## Written tasks
• 1. Reproduce word for word the stretch of the prison transcript from "And I think that idea" through "space, affects us.".
• 2. According to the prison transcript, what does Lisa Guenther's book on solitary confinement engage with?

## Supplied text

That's so interesting because we I mean just in my own life there's very few times that I felt the need to kind of exile someone completely, just get them so far away. And even then there's been later years or months or weeks later there's been reconciliation in you know all but one case I can think of. But we're so quick as a society to just throw them away on the kind of human bonfire of the prison system, the justice system. And I think that's such a great answer for me personally, because if we were to take some of that personal responsibility and somehow infuse that upwards into the collective responsibility of the justice system, I think we could use things like restorative justice, we could use transformational justice, we could use all these other alternatives to just throwing someone away.

Farah Damji :

Because if we look in our own lives we don't do that very much and if we do, it's a number of anger, not in that kind of feminine way that you were saying, where we have to make allowances, but where there's a kind of reciprocal coming together of responsibility and accountability. But we don't do that in the justice system. It's so one sided, the voice of the victim is totally removed and in our case it's the king that's doing it to us. You know, now it's Rex versus whoever, and I think you have the same prosecution system there, don't you? Or you've got this horrible leftover from the colonial days of King Charles prosecuting you and the voice of the victim is so removed and the defendant, the perpetrator, becomes isolated, alone and almost like I see them on an island where no one can kind of reach them and it's just all these things being done to them.

Farah Damji :

And I think that idea of personal accountability and bringing that into the justice system is so important. It might make for better changes. Existing in the costumous days is something else that you've written a lot about mentally and physically, and how it affects people. Can you tell us about how you think it might affect people's bodily autonomy? You spoke a little bit about the situation where the woman was being segregated because she was being abused by a guard and then locked up and doubly punished, and the clothes that we have to wear to kind of fit into this strange gray world where everything is gray. So we have to be dressed in gray men's clothes as well. But I'm interested to know a little bit about how you think existing in that, in that costal space, affects us.

Lisa Guenther :

Yeah. So some of the writing and thinking that I've done around this is okay. So I wrote this book on solitary confinement and it engages with first person testimonies of solitary. And then, on the other side of that, I felt like I'm writing about an experience I have not had myself. I'm writing about an experience of the carceral state as someone who's never been in prison, like as an incarcerated person myself. And yet I live in this world that is totally shaped by carceral power, that is a carceral state, and that carceral state has two components or two kind of like interlocking actions. One is locking some people in to this gray space where you have to wear gray uniforms and a gray with gray walls, and then the other component of that that might seem like the opposite but is also working totally in tandem with it, is people locking themselves in, locking yourself into your securitized apartment building or home, locking yourself, locking other people out by locking yourself in to secure environment where you feel, whether you're right about this or not, that the state is there for you. Like if you're nervous about some stranger you see on the street outside, you can pick up the phone and call the police and you can have the confidence that they will be there for you to get this suspicious person out of your life. We don't have the prison without that component as well.

## Data segment

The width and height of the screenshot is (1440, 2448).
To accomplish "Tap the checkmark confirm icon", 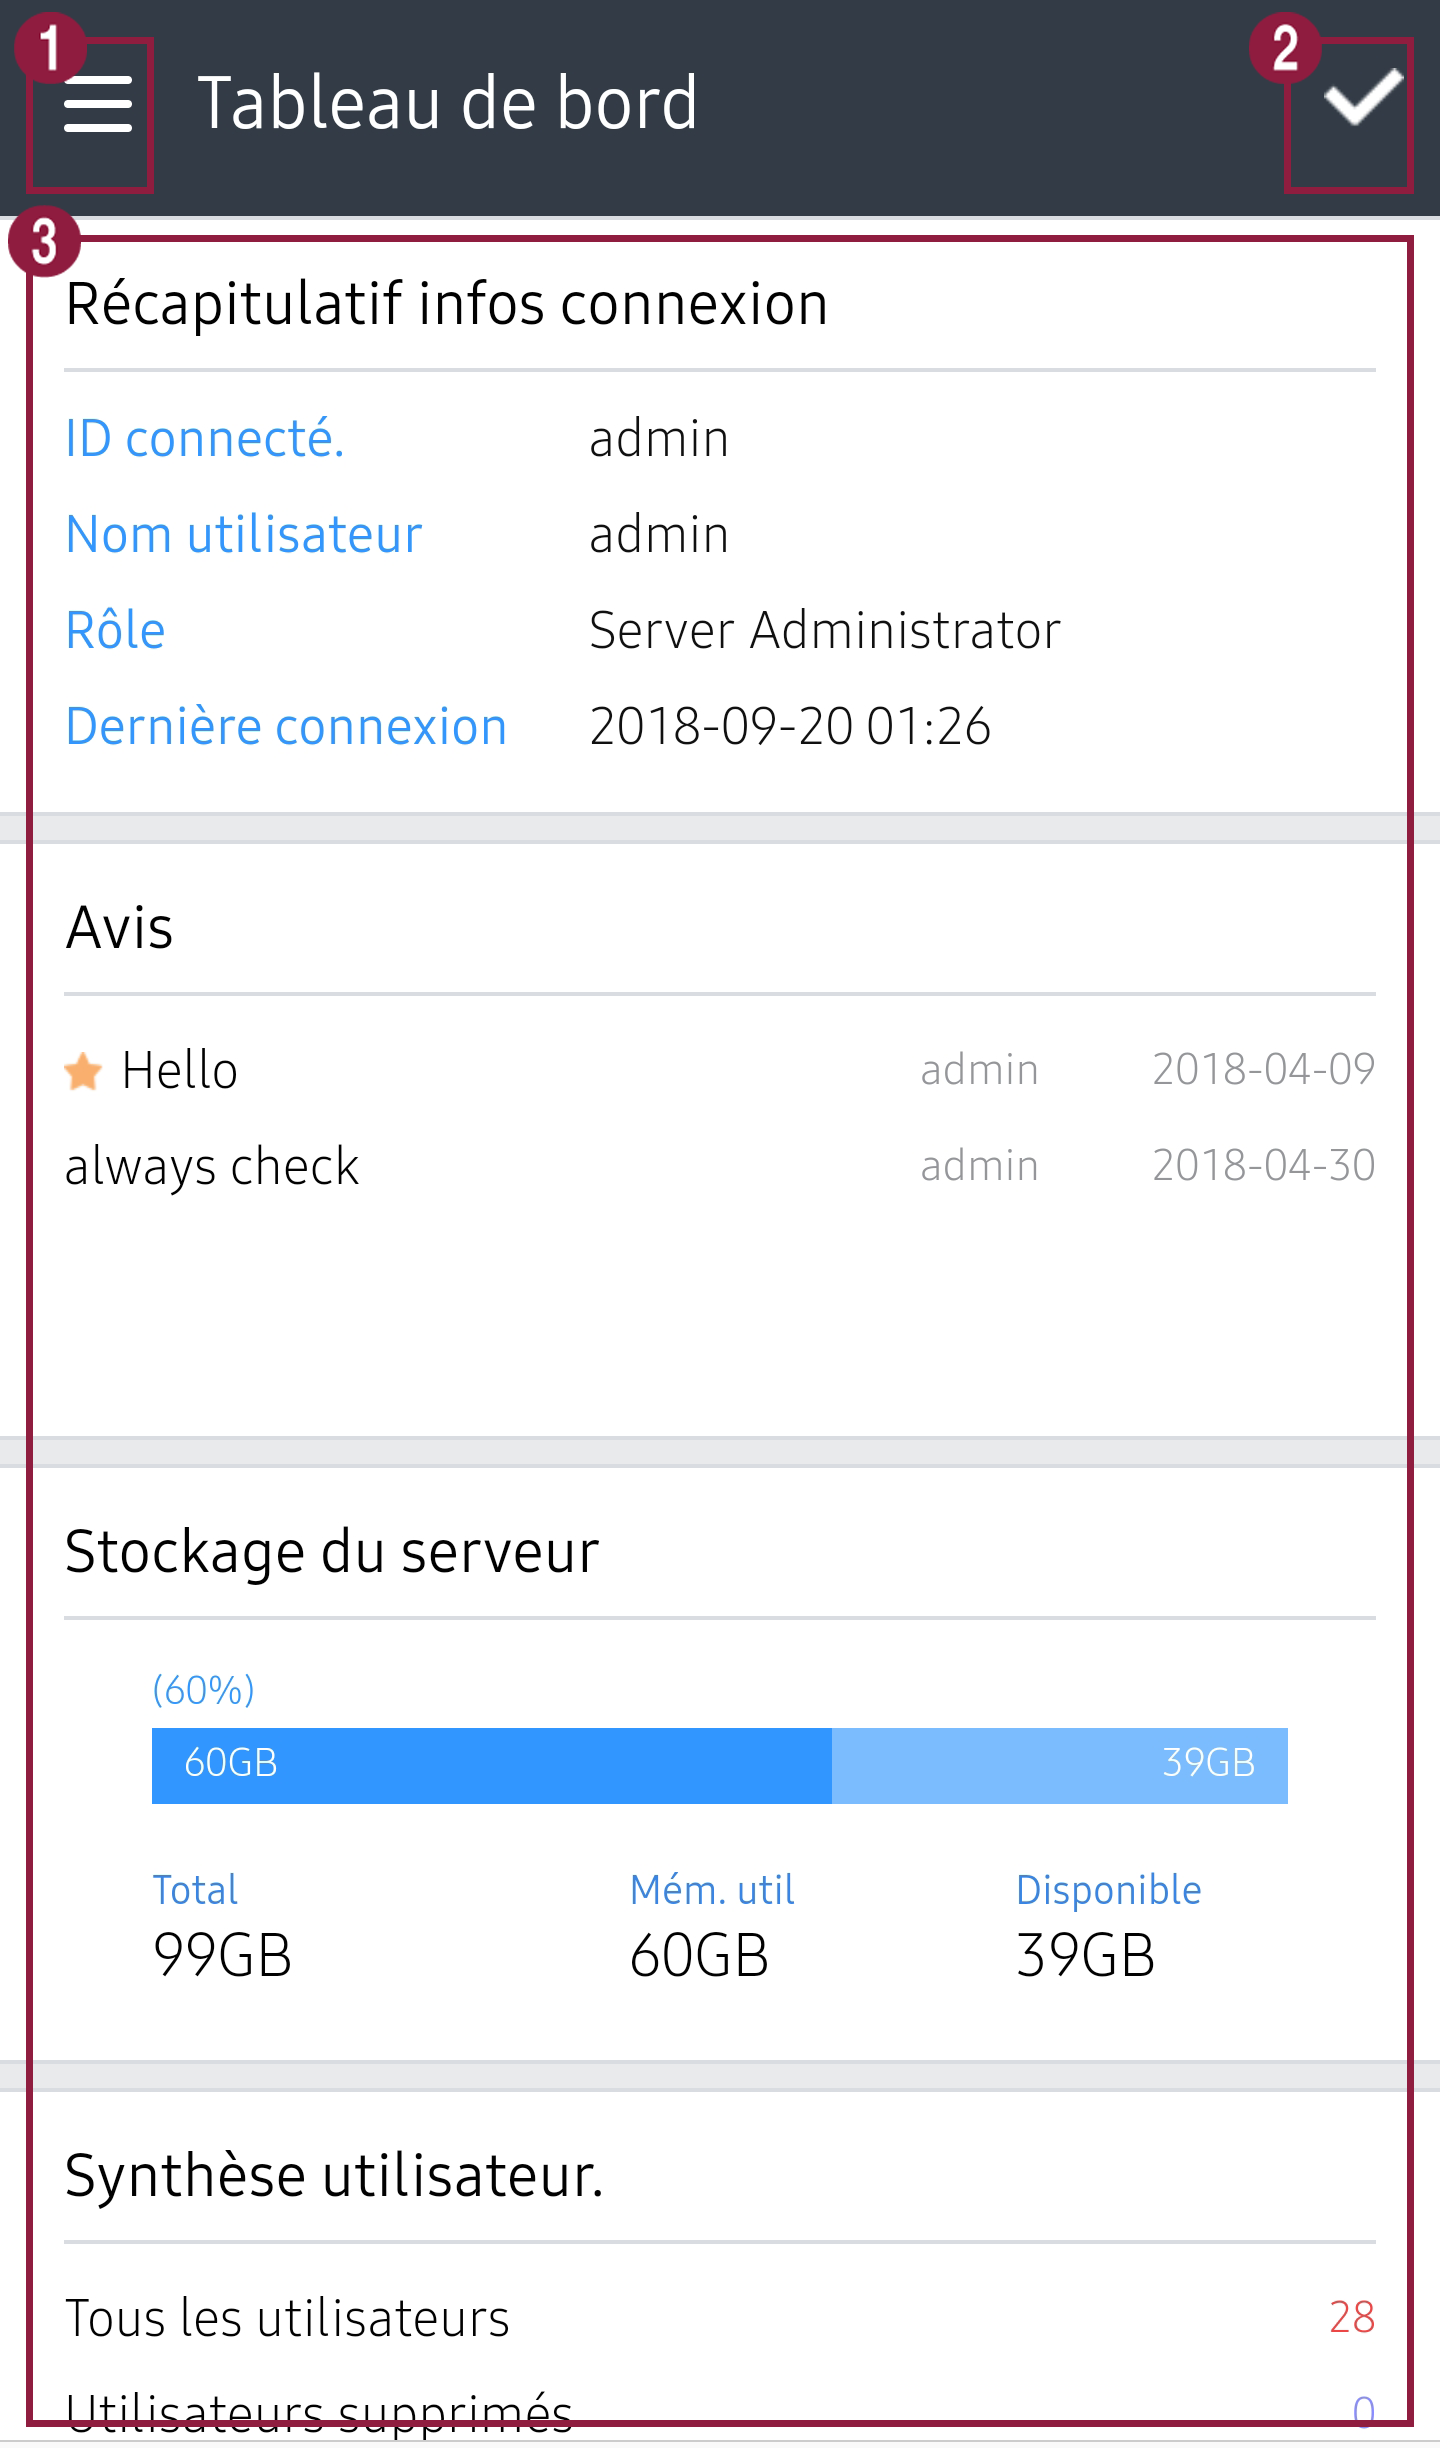I will (1362, 98).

## Outputs
• 1.
And I think that idea of personal accountability and bringing that into the justice system is so important. It might make for better changes. Existing in the costumous days is something else that you've written a lot about mentally and physically, and how it affects people. Can you tell us about how you think it might affect people's bodily autonomy? You spoke a little bit about the situation where the woman was being segregated because she was being abused by a guard and then locked up and doubly punished, and the clothes that we have to wear to kind of fit into this strange gray world where everything is gray. So we have to be dressed in gray men's clothes as well. But I'm interested to know a little bit about how you think existing in that, in that costal space, affects us.

• 2. First person testimonies of solitary.